We have actually done something like that up to the 32bit n_max for sure (but maybe even 64bit?), without any number that would contradict the conjecture.
But yeah, it is not even trivial to say whether it has a bounded max memory, so in case of an arbitrary precision int type, it may not be LBA, but Turing?
I guess I was thinking about indexing the visited numbers from a graph-traversal-algorithm-interview perspective instead of a CS theory one.
We can actually do it in O(1) space complexity in exchange for higher time complexity.
For i in range 1..n, compute n_i, the ith number in the hailstone iteration, and then continue the hailstone iteration n_(i+1)..n_max to see if n_i is equal to any of them. This takes us to quadratic time complexity, O(n * n_max), or constant complexity depending on how you look at it, but it only requires storing a single n_i at a time for cycle detection.
But then again, if you actually loop for n_max iterations without halting by reaching 1 or crashing, then you had to reuse a number somewhere, so the explicit cycle detection isn’t really important.
I have to admit my knowledge of complexity theory doesn’t extend too far, but isn’t the solution to LBAs just.. brute forcing? Also, is it even decidable a priori whether a program is LBA vs requiring a tape that is not only linear function of its input?
The worst case solution is just brute forcing, yes.
An LBA is effectively "just" a Turing machine that has a finite tape.

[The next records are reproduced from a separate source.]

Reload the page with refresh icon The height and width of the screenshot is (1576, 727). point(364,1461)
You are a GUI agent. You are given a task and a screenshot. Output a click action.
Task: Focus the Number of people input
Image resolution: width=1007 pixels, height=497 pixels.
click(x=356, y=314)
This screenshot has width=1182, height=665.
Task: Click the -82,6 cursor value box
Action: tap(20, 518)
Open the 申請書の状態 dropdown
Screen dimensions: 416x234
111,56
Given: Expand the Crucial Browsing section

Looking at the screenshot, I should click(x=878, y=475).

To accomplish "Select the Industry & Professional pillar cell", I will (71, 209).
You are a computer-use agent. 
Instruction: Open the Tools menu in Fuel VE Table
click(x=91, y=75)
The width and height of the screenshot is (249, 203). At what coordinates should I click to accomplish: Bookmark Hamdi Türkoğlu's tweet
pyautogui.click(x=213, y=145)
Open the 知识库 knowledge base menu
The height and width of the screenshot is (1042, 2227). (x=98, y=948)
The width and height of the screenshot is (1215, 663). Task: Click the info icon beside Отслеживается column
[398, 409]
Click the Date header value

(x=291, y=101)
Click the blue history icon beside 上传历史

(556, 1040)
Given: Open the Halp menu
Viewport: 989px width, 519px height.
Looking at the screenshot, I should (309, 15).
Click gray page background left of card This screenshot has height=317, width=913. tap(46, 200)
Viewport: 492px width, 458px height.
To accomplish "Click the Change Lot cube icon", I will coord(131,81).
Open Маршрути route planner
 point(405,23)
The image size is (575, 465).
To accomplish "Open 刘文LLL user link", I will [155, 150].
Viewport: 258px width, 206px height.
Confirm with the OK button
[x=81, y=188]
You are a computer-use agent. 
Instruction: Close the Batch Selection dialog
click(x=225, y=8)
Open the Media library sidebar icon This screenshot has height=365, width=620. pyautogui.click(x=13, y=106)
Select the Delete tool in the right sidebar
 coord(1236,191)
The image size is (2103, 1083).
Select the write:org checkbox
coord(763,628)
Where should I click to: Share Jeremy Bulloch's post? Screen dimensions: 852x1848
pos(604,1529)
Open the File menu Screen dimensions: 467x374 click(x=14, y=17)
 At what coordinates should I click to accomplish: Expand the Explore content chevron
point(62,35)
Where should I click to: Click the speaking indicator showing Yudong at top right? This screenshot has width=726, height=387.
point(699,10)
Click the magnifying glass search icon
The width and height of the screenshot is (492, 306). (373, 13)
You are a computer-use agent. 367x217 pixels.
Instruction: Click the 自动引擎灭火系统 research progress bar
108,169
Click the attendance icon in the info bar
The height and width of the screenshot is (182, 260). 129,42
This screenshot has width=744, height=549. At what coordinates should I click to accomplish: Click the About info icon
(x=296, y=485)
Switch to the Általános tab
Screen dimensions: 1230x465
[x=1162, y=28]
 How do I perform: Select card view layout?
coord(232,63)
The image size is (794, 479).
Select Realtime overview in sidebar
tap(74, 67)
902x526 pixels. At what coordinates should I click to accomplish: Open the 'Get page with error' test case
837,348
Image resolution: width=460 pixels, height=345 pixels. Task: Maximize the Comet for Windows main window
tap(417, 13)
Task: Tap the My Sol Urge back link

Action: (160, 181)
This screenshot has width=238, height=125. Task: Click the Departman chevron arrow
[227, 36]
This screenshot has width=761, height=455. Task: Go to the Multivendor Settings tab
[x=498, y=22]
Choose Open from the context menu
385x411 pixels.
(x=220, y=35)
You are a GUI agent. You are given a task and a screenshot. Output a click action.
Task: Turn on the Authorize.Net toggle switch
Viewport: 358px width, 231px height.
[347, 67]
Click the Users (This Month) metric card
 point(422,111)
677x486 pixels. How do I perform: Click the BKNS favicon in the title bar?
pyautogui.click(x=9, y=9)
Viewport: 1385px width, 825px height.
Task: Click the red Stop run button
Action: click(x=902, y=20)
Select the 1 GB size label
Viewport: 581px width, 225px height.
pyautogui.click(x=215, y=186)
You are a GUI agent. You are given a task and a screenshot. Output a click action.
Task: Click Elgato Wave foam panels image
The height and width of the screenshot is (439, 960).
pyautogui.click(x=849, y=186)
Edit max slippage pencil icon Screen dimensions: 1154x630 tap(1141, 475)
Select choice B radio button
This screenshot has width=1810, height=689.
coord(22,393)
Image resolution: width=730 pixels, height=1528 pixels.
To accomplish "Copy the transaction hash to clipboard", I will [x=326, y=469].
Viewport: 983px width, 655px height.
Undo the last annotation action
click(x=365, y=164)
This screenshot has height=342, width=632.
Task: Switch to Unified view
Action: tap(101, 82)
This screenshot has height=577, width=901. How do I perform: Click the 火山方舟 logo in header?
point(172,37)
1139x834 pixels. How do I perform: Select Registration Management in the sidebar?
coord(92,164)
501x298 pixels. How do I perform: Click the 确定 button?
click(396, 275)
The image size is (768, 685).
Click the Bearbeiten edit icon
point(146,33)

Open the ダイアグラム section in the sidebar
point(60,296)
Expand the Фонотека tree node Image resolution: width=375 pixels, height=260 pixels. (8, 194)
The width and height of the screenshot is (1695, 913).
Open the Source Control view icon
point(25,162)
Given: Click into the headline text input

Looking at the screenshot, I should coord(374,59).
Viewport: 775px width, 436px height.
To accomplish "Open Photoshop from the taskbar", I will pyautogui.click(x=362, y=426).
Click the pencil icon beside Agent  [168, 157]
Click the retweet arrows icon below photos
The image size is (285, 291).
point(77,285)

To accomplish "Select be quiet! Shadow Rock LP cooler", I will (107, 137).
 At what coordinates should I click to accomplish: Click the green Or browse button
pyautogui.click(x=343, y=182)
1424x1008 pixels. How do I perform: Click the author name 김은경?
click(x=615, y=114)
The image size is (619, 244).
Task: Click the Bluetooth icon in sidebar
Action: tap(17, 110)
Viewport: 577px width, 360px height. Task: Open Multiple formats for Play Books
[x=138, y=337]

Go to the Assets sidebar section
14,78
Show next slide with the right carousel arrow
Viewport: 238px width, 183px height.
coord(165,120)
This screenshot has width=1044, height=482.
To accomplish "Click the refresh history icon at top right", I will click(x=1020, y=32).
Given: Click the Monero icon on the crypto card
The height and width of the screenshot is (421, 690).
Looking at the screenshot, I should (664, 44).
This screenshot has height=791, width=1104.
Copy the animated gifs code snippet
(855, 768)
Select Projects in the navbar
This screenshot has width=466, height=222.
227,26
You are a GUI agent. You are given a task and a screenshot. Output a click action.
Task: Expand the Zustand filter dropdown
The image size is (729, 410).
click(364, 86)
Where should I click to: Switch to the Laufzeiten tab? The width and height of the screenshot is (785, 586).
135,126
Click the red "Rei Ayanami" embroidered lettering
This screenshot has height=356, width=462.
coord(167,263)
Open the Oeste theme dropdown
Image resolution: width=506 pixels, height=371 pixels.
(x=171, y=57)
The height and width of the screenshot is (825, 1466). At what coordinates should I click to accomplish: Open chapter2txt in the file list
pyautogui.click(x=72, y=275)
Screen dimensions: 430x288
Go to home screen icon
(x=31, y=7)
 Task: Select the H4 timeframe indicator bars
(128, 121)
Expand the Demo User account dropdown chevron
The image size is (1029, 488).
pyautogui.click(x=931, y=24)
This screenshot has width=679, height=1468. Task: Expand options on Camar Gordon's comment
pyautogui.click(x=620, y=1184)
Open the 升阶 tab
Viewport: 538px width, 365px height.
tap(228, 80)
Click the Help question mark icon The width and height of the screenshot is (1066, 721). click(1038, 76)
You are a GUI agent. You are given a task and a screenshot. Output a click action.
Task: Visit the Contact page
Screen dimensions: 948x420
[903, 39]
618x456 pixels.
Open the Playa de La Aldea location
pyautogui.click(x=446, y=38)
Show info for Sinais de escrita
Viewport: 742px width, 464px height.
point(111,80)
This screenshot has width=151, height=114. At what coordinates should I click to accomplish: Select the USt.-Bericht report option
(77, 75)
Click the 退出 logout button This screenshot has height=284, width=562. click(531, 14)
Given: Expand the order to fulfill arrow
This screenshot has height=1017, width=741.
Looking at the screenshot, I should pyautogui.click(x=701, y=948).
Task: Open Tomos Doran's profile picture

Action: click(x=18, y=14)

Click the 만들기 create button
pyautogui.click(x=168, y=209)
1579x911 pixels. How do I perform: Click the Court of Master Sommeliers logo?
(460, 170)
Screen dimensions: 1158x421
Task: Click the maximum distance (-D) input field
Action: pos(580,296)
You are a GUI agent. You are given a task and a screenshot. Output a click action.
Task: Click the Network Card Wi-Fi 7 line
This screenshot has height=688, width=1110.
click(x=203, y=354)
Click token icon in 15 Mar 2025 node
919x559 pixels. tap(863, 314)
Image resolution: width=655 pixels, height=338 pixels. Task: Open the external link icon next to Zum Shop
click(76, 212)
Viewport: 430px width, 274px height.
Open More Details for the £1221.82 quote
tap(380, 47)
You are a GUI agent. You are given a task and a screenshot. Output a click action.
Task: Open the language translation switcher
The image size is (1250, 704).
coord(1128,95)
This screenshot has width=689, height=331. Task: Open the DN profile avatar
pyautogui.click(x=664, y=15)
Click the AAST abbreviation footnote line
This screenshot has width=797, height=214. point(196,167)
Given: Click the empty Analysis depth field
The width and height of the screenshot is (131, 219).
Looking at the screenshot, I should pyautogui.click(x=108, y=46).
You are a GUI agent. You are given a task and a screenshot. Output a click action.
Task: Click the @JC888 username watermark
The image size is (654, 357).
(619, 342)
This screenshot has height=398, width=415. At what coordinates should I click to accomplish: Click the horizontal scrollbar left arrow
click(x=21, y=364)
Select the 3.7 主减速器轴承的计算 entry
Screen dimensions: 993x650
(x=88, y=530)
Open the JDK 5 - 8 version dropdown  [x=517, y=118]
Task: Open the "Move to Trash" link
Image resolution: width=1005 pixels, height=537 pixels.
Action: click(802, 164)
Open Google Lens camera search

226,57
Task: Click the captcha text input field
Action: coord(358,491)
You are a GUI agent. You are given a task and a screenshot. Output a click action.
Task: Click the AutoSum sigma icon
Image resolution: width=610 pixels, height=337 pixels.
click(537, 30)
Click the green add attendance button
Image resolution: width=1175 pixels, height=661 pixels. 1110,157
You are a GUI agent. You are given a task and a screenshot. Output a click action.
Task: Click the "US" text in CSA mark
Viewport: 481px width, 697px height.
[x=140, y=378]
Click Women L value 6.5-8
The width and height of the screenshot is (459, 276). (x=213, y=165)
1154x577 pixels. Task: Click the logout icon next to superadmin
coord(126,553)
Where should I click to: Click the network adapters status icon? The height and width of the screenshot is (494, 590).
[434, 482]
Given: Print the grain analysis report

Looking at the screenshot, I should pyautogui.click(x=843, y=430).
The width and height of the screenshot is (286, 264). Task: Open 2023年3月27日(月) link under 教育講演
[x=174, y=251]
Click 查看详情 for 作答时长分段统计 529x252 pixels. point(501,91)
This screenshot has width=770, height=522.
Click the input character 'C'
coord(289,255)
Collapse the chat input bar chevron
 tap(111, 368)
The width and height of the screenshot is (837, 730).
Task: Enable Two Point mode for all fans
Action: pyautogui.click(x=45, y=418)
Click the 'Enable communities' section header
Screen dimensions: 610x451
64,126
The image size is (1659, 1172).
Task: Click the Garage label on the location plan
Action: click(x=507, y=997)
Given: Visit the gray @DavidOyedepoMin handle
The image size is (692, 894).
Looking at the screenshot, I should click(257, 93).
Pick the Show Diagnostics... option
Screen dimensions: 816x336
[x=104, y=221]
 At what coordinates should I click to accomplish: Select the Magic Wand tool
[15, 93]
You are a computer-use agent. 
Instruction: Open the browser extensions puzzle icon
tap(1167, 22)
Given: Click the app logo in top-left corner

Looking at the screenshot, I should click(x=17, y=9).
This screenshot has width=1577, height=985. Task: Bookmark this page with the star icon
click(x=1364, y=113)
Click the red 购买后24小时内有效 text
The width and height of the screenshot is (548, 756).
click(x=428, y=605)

A typical current computer is an LBA only if you disallow all IO of any sort or bound that IO and include it as part of the system you analyse and so fix the values which will be provided as IO, which of course is a very unusual situation, and so that constraint does not really make the halting problem more tractable in situations we usually care about.
The naive way of deciding it it halts is executing it and keep track of all state between steps. If the machine halts, you're done, if it repeats a state, it's looping.
If you can represent a program with an LBA, it is by definition a context sensitive language and decidable. You could also show it by making a equivalent gramma for the language, that accepts the same input as the program. This gramma must be constructed in a certain way, and then you know it is a context sensitive language.
A machine we have to today in isolation with no form of IO are not general Turing machines, but almost all of them do have that and so if you consider them in isolation rather than the full system (which would include all sources of inputs) the halting problem applies. E.g. code to the effect of "while gets() {}" will either halt or not halt depending on the input, but which isn't decidable without knowing or constraining that input.
We can certainly look for AGI that can do better at deciding the halting of decidable programs, but even for current computers the general halting problem is undecidable without adding artificial constraints.
IO is just state and can be represented on the tape. You can construct a machine for every conceivable input at every time during the execution and reason about them.
You can, theoretically, keep constructing machines for every input you need. Yes you are bounded, but you can say "this machine will halt for every input it can receive in the next 100 years", because you need to quantify the input in blocks of time.
So we will probably never practically solve the halting for LBAs, but the quest for this AGI that should be able to solve this, is not just day dreaming, it's rooted in the theory.